Arrange the lines below as a Markdown table with the columns Row and Line, omitting blank lines. Begin at the line that has "is (712, 588).", and stop after the line that has "coord(396,333)".

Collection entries
>>>>
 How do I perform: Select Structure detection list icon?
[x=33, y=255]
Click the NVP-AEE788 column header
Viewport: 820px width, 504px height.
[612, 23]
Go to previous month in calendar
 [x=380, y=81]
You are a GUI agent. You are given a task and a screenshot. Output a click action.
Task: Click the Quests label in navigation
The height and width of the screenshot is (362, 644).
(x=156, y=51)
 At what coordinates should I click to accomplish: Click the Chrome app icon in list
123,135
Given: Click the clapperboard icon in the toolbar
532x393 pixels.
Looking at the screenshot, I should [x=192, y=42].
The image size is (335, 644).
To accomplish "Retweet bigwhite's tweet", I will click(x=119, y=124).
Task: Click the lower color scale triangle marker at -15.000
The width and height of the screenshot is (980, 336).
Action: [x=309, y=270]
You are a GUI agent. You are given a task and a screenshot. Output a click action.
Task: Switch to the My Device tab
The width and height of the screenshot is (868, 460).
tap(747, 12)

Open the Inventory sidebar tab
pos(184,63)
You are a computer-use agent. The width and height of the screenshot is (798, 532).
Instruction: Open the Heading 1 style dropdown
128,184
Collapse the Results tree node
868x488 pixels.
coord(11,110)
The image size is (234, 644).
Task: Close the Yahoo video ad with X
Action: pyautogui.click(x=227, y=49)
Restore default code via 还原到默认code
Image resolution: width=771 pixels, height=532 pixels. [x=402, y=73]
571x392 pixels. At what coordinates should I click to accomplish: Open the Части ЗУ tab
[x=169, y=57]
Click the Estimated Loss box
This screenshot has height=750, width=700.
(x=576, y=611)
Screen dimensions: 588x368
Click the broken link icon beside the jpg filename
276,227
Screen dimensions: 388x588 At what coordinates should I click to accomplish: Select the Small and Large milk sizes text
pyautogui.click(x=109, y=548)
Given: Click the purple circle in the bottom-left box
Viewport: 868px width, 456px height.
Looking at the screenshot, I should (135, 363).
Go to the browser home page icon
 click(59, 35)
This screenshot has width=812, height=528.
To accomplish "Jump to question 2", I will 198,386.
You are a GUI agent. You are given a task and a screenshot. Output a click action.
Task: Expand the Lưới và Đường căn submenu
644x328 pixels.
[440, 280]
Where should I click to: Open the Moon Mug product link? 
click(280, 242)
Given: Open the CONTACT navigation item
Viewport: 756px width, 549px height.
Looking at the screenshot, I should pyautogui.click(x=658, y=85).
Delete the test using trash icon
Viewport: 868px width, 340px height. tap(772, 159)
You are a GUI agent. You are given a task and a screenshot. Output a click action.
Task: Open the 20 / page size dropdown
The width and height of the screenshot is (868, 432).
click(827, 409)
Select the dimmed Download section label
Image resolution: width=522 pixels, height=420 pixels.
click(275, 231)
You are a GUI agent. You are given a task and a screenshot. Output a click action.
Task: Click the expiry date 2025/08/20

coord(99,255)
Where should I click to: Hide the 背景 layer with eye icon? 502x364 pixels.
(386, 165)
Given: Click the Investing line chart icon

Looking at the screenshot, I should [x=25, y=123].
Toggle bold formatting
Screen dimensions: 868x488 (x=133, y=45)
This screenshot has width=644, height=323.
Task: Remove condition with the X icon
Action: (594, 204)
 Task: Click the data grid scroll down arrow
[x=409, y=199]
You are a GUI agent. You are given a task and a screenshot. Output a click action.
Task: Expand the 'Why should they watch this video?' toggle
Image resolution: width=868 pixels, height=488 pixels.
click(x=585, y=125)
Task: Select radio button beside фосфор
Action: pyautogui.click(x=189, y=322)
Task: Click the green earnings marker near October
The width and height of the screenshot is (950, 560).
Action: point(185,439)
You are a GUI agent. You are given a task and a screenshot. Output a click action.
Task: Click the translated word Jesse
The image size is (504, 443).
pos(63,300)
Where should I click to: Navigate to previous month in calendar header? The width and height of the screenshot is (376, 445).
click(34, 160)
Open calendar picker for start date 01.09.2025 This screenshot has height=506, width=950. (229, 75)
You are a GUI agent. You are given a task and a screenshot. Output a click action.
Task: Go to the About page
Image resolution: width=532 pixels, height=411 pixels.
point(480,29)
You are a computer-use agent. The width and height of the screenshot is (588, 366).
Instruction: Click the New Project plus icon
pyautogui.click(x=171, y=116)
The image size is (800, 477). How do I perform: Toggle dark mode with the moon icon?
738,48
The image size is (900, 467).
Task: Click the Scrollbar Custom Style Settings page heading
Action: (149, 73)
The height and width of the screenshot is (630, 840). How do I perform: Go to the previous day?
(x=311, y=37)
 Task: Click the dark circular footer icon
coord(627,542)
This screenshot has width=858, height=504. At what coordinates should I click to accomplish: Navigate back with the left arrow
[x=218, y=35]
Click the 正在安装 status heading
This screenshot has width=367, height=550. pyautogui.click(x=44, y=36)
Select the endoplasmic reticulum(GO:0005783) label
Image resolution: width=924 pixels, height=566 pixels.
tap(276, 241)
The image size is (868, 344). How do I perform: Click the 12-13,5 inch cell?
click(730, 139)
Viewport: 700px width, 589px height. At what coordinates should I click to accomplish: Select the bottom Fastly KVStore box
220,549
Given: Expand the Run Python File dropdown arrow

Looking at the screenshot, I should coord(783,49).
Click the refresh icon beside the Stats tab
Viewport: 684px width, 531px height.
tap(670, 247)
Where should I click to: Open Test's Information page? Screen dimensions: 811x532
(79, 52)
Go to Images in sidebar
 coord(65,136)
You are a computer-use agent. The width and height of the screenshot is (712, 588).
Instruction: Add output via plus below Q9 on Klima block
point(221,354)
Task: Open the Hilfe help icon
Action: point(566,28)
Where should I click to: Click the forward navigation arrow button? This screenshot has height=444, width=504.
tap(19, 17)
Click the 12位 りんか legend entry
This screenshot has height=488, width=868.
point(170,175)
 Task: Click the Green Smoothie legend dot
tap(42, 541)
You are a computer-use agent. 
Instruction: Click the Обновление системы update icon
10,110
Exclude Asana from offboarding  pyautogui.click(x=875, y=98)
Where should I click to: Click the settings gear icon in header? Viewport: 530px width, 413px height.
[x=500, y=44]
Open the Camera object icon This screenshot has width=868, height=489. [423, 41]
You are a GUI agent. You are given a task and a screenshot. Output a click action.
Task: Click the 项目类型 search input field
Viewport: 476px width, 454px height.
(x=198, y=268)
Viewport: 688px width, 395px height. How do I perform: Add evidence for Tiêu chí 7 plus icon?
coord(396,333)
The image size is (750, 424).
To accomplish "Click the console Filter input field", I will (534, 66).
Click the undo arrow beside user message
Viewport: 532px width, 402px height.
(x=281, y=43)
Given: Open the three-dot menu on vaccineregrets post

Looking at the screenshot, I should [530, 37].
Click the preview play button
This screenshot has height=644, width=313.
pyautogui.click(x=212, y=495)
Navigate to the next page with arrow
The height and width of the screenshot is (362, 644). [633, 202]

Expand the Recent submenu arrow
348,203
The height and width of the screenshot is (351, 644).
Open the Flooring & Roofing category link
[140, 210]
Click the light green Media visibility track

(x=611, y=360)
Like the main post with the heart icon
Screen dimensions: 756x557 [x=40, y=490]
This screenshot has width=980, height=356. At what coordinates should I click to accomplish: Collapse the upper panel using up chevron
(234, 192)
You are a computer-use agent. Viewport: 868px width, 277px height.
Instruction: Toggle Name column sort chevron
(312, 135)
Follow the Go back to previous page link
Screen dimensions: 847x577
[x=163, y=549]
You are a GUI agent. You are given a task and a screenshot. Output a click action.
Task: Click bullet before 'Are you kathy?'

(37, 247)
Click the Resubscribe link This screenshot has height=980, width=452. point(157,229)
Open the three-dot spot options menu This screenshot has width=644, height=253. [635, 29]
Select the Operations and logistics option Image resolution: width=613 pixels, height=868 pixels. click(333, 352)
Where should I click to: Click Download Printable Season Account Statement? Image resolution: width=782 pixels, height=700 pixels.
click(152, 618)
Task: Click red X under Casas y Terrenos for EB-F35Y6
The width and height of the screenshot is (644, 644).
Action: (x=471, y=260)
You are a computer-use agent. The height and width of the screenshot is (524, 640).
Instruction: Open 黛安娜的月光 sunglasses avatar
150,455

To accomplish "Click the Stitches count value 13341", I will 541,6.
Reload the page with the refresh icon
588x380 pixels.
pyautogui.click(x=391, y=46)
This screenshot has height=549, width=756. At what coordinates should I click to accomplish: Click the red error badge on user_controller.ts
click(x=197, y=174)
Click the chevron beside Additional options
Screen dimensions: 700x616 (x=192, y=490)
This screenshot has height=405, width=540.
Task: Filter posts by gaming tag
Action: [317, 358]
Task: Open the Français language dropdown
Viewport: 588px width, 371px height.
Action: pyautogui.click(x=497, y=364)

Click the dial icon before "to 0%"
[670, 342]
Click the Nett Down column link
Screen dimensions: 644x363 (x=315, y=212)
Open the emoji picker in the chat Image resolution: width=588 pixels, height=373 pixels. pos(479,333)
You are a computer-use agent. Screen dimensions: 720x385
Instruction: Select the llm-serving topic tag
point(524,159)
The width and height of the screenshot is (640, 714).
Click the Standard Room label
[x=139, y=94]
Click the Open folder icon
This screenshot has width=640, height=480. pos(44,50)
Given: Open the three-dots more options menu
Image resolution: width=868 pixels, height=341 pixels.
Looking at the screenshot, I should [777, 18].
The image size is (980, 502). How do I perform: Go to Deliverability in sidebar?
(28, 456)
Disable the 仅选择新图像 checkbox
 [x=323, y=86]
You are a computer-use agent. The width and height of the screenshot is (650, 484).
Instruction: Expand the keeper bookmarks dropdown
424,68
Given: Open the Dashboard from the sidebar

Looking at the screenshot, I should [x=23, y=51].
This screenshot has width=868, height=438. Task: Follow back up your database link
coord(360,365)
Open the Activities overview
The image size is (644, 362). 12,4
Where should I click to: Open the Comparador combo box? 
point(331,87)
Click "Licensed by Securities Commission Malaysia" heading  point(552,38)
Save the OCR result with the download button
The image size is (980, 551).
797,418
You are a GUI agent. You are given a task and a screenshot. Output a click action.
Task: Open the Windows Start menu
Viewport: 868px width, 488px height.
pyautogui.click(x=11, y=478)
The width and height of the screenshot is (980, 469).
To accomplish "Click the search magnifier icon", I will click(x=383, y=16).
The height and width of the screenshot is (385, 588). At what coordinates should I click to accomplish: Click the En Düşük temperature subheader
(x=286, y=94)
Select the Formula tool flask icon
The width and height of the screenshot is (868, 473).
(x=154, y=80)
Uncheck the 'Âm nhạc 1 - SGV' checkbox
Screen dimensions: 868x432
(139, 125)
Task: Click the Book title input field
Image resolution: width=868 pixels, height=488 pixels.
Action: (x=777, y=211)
<<<<
● In response
| Row | Line |
|---|---|
| 1 | You are a computer-use agent. The width and height of the screenshot is (712, 588). |
| 2 | Instruction: Add output via plus below Q9 on Klima block |
| 3 | point(221,354) |
| 4 | Task: Open the Hilfe help icon |
| 5 | Action: point(566,28) |
| 6 | Where should I click to: Click the forward navigation arrow button? This screenshot has height=444, width=504. |
| 7 | tap(19, 17) |
| 8 | Click the 12位 りんか legend entry |
| 9 | This screenshot has height=488, width=868. |
| 10 | point(170,175) |
| 11 |  Task: Click the Green Smoothie legend dot |
| 12 | tap(42, 541) |
| 13 | You are a computer-use agent.  |
| 14 | Instruction: Click the Обновление системы update icon |
| 15 | 10,110 |
| 16 | Exclude Asana from offboarding  pyautogui.click(x=875, y=98) |
| 17 | Where should I click to: Click the settings gear icon in header? Viewport: 530px width, 413px height. |
| 18 | [x=500, y=44] |
| 19 | Open the Camera object icon This screenshot has width=868, height=489. [423, 41] |
| 20 | You are a GUI agent. You are given a task and a screenshot. Output a click action. |
| 21 | Task: Click the 项目类型 search input field |
| 22 | Viewport: 476px width, 454px height. |
| 23 | (x=198, y=268) |
| 24 | Viewport: 688px width, 395px height. How do I perform: Add evidence for Tiêu chí 7 plus icon? |
| 25 | coord(396,333) |